The Gujarat State Department Bus Depot is located in Jhalod. The nearest railway station is located at Dahod.
Is One Of Great Pandvas living Few Days In Panchkirshna Is Near Form Kaliya talav.
- Also more than 250 private truck transport agencies registered here.
- Melaniya helicopter helipad.

== Education ==
- Government Science College, Jhalod (offers B.Sc. degree course in Chemistry, Mathematics, Physics, Botany and Zoology subjects)
- Industrial Training Institute (Antyodaya SF-ITI), Antyodaya Seva Sangh, Jhalod
- Maulana Azaad Primary and Higher Secondary School
- B.M. High School
- I.P.Mission primary school - one of the oldest schools in Jhalod which was founded by Irish missionary William Mulligan and G.W.Blair in 1902 to educate the Adivasi people of the region.
- I.P.Mission highschool Jhalod is one of the most prominent schools in Jhalod. It was founded by Irish missionary Dr. Jean Shanon. in 1987.
- Taluka Kumarshala is the oldest school in Jhalod.
- Boniben kanyashala is the oldest school for girls only.
- P.V Patel Girls High School
- Maniben High School
- Bright Eng Med School
- Industrial Training Institute
- Manilal Chunilal Prathamik Shala
- K.R Desai Arts & Commerce College
- J.K Desai B.ed college, jhalod
- Narayani Public School, Jhalod
- P.T.C. collage(womens)
- Kasba Urdu Shala, jhalod
Is one of the oldest School Of Jhalod founded During British India Raj.
- Saint Arnold convent school.
- Uttar buniyadi agricultural school ashram
- Titodi shabari ashram, both operated by the bhill seva mandal

== Health ==
Hospitals in town include Shivani Surgical Hospital, which is run by Former MLA, Mitesh Garasiya, Pooja Hospital, which specializes in maternity and sonography, and Sundaram Hospital which is a general surgical hospital. There is also a Referral Hospital & Community Health Centre Government Hospital.

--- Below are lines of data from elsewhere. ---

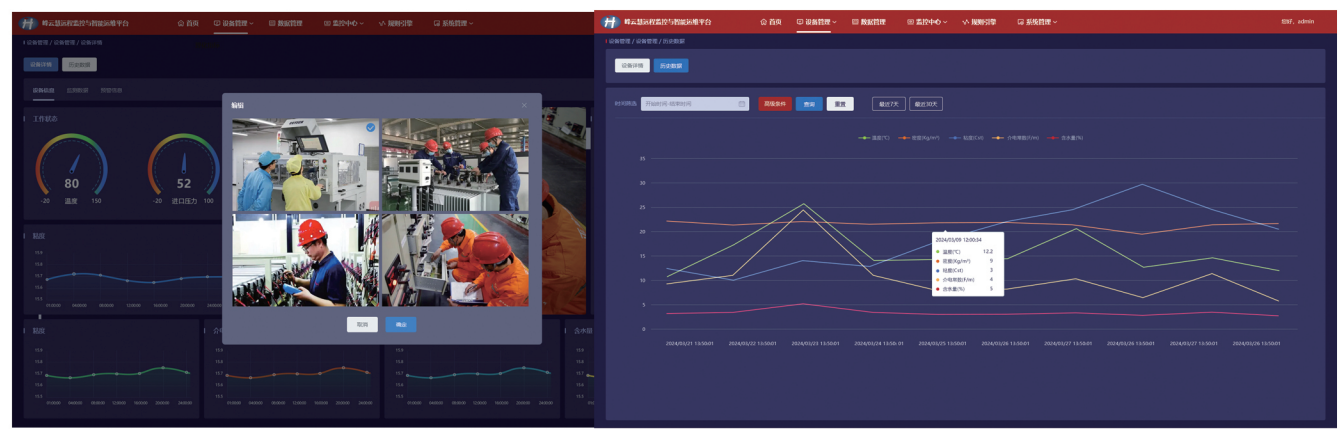Switch to the 设备详情 tab in right window

tap(632, 66)
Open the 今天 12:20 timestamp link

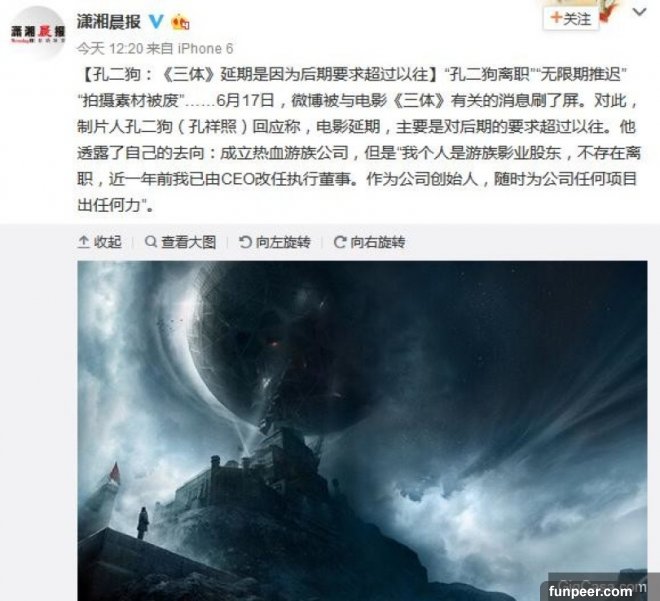coord(110,48)
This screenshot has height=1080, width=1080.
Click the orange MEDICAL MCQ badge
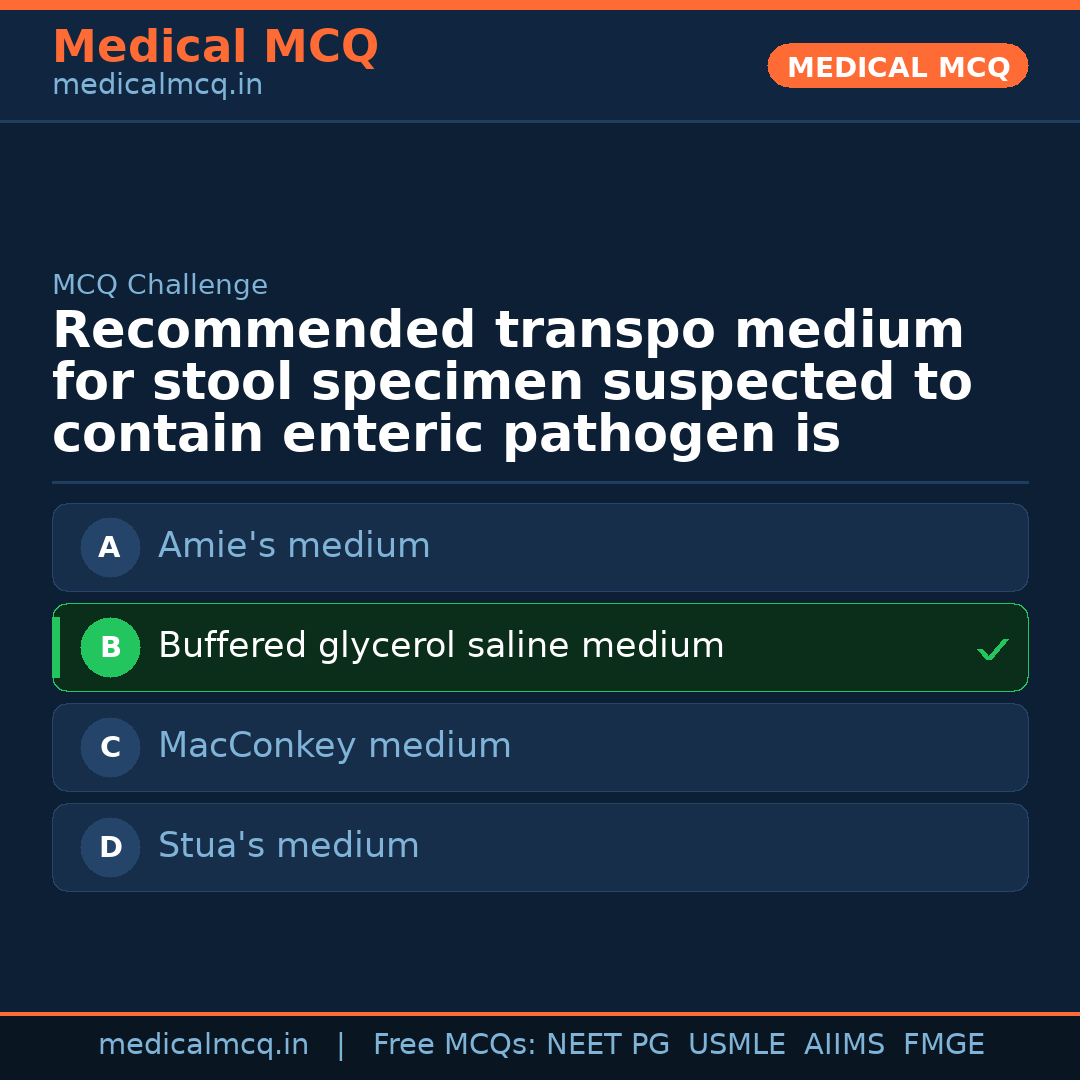[897, 67]
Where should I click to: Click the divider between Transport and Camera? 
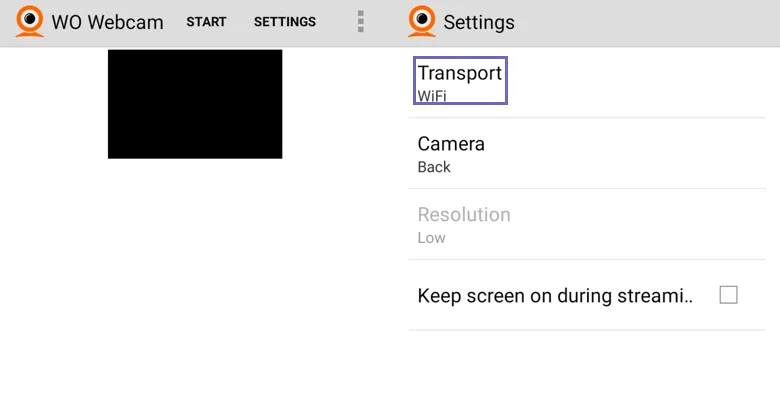click(x=586, y=118)
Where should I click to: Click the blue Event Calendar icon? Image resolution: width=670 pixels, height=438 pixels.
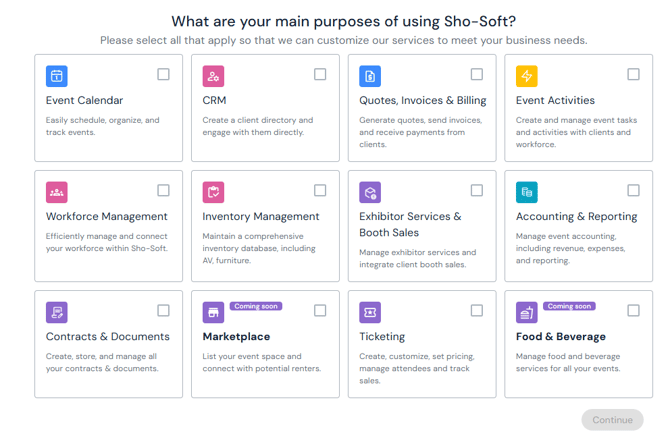pyautogui.click(x=57, y=76)
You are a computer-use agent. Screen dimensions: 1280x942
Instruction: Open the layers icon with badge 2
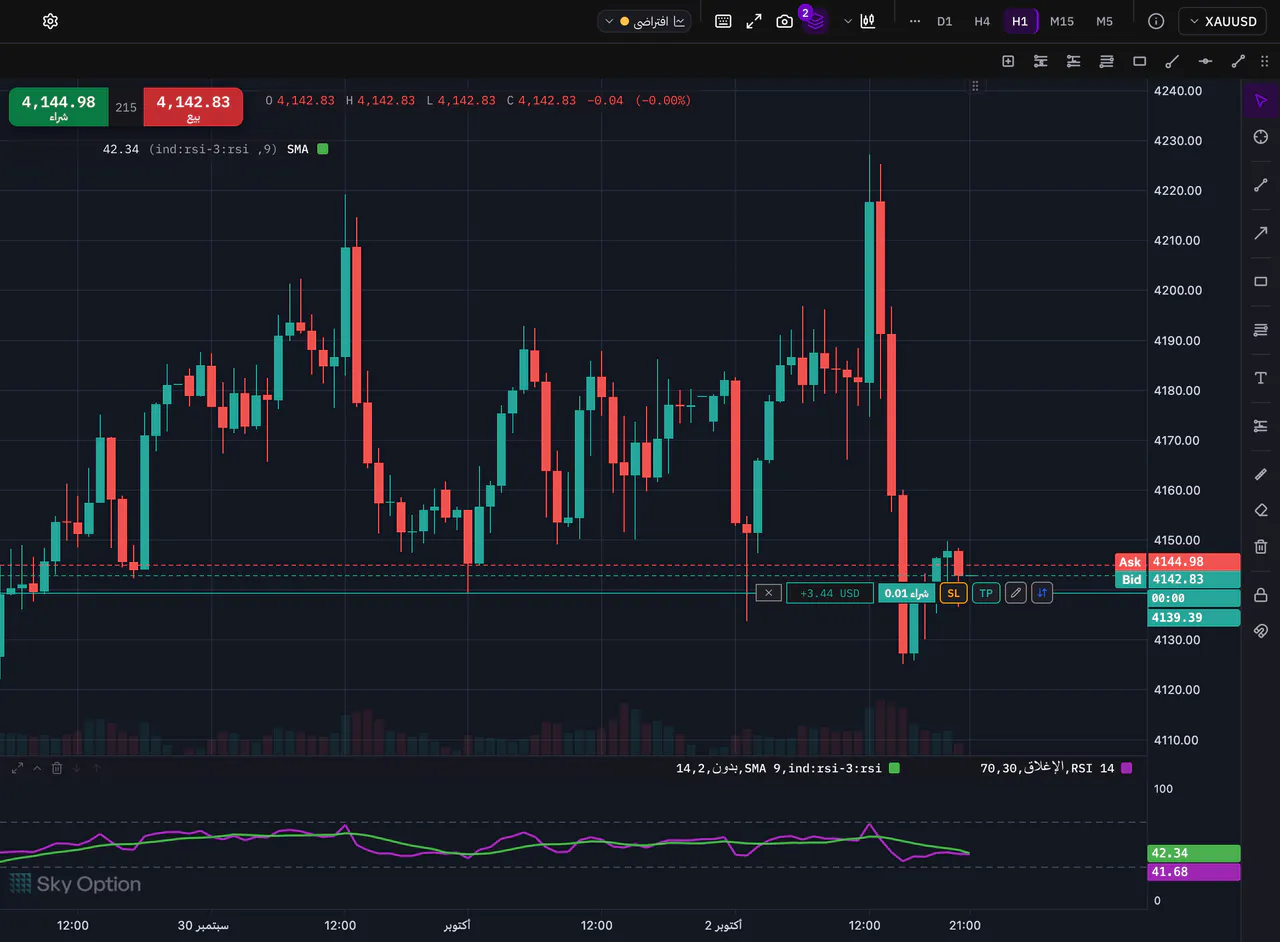pos(814,21)
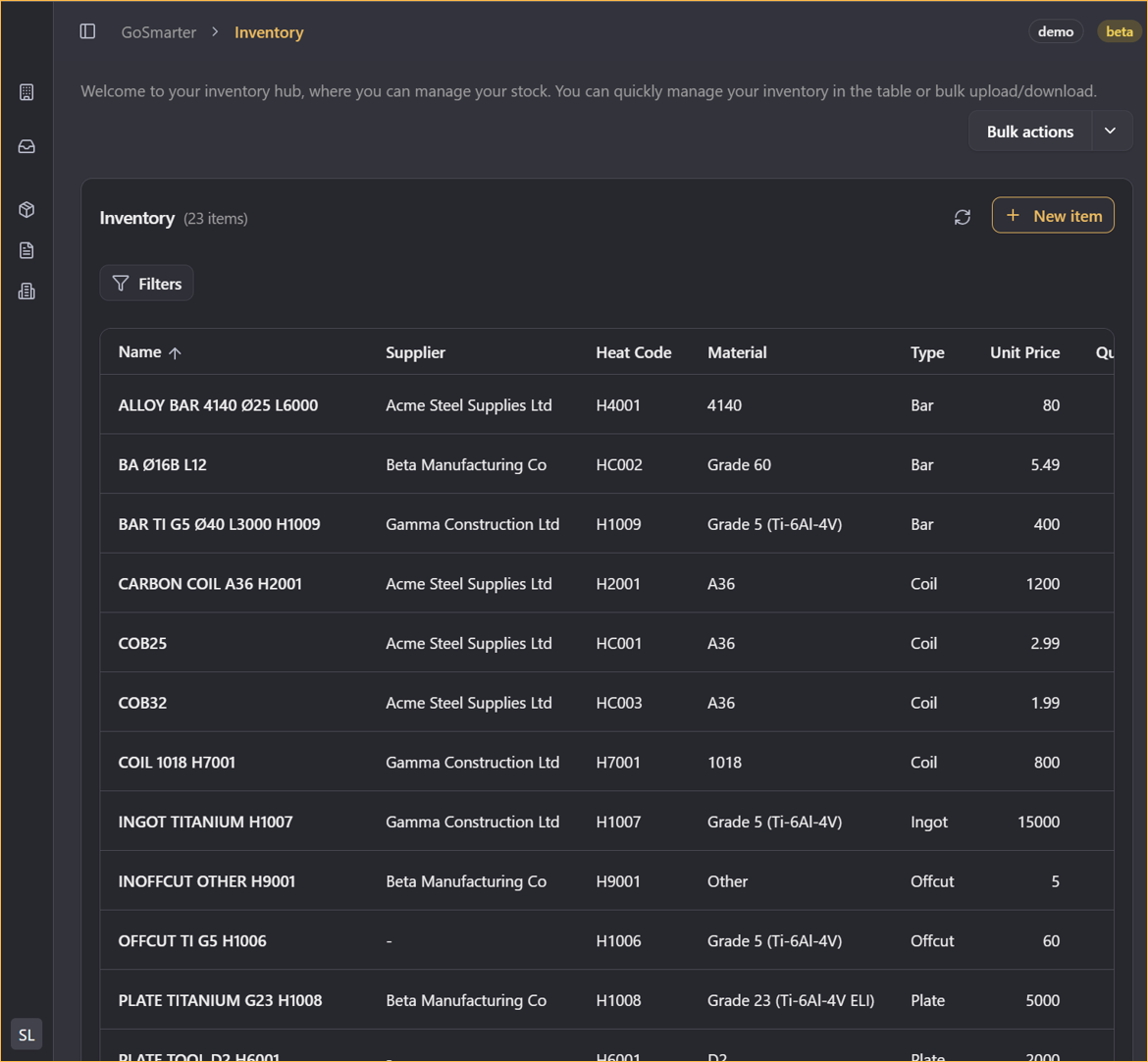Open the document page sidebar icon

26,250
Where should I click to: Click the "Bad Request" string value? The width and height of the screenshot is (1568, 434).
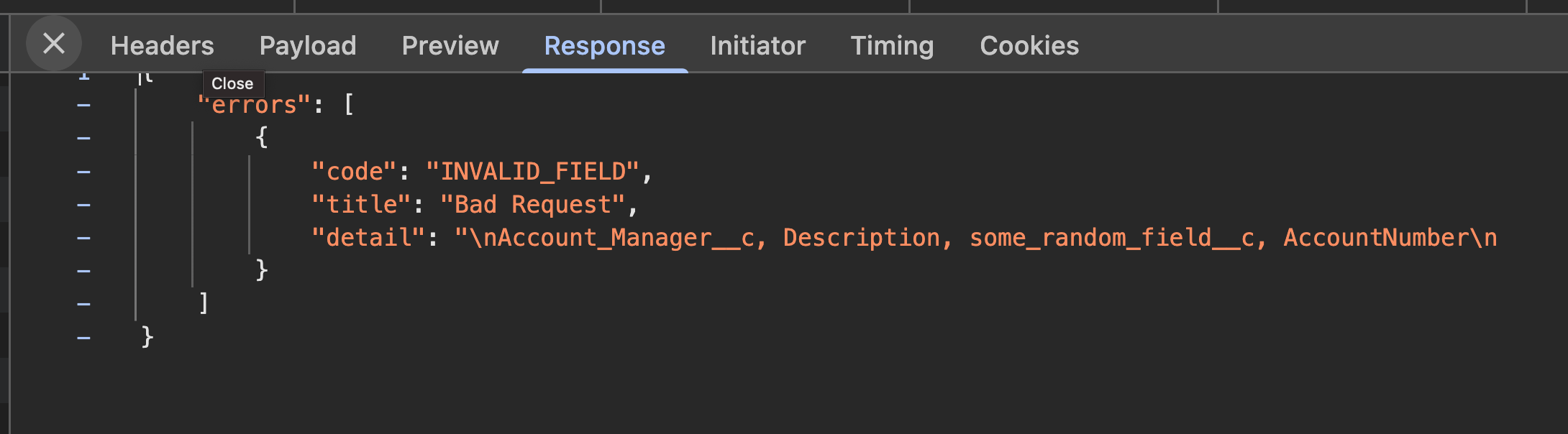pos(532,205)
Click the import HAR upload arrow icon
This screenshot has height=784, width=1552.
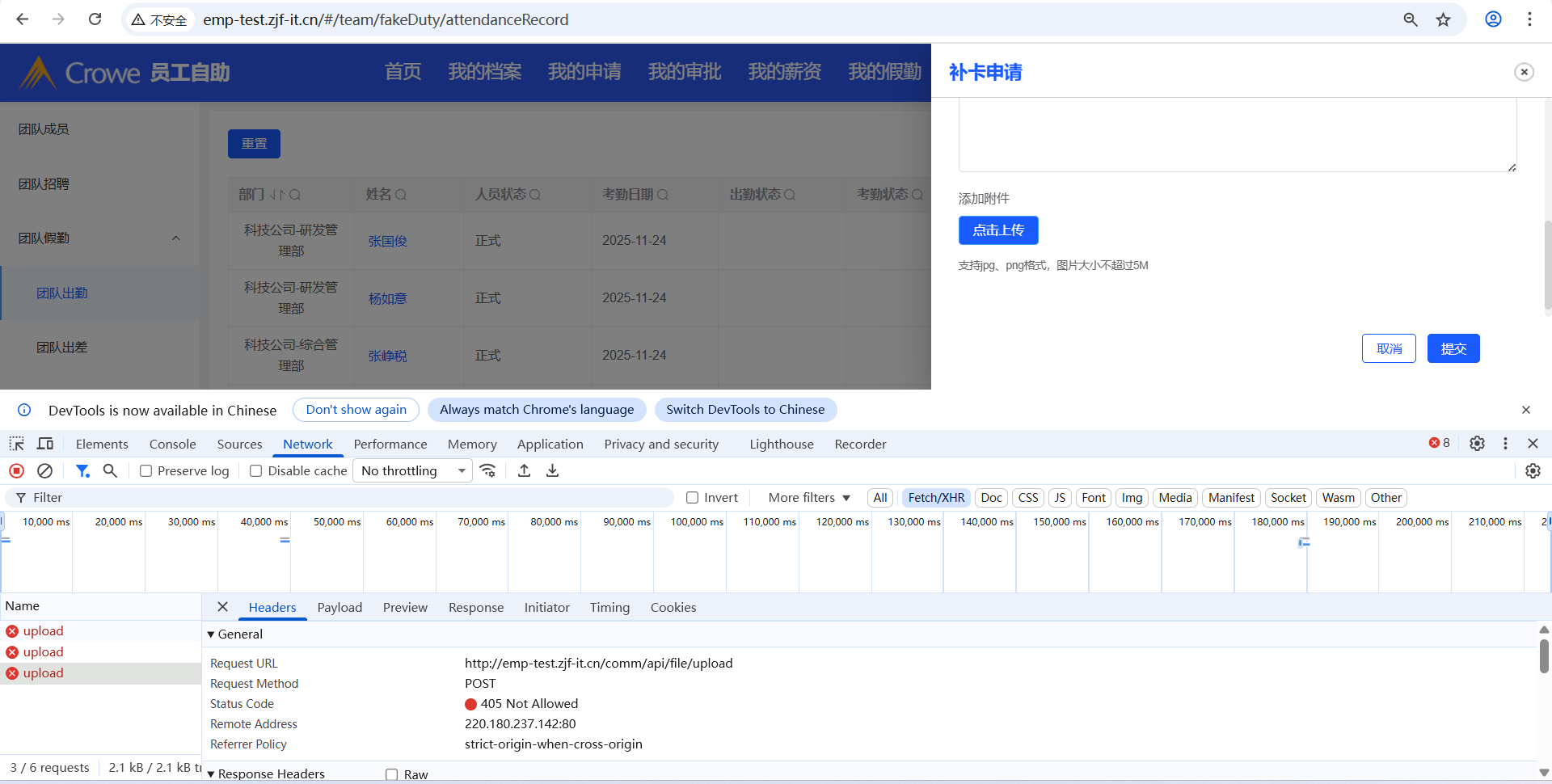[x=525, y=470]
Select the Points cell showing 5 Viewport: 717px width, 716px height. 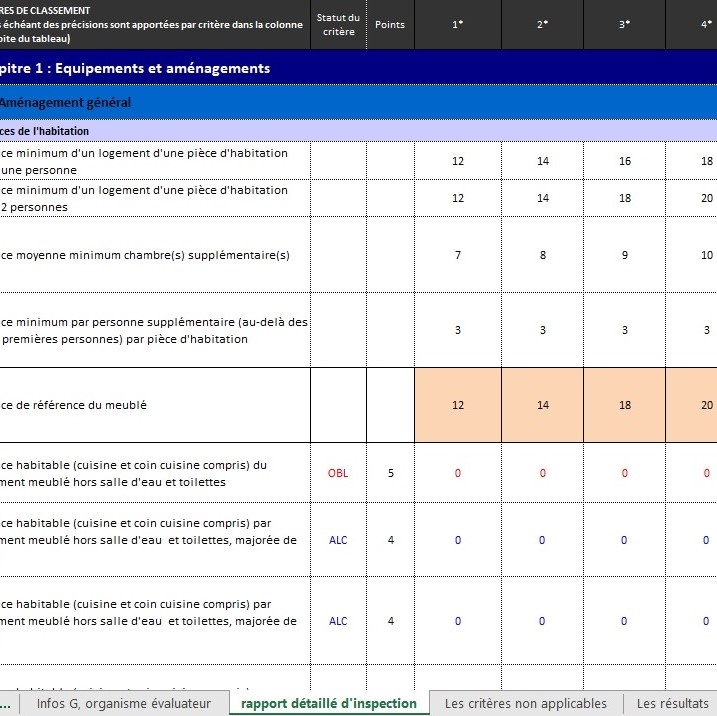point(390,473)
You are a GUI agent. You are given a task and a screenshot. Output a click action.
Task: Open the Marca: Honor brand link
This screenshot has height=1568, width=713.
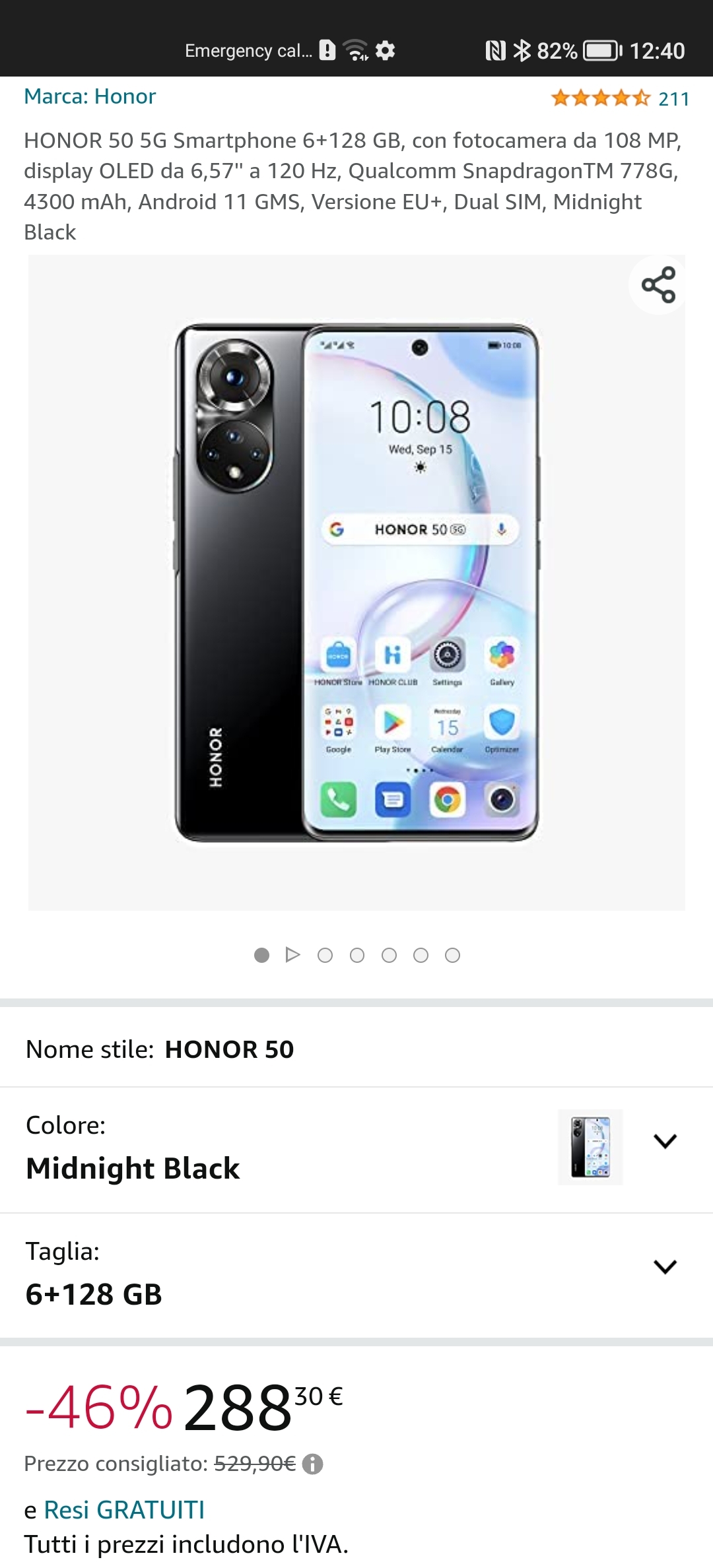pos(90,96)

Nowadays, there are many orthopedic and pediatric hospitals available in Jhalod and many people from Rajasthan go there for treatment.

Jhalod Taluka has a total of 117 Subcentres,17 Primary Health Centres and 4 Community Health Centres.

== Agriculture and animal husbandry ==
The main crops in this area are wheat, maize, chickpeas and soybeans. Garlic and vegetables are also important crops in the area. People often use bulls as a power source in agriculture. Cows and buffalos are kept in a semi-intensive type of system and the sale of milk is a source of income. Goats are prevalent in villages and they represent small banks for locals. Desi poultry and kadaknath are what people use for consumption and sale.

== Other facilities ==
Zalod has one animal dispensary. APMC is present in the middle of the city. There is a library for the general public nearby Bharat tower and there is a police station and other government offices in town.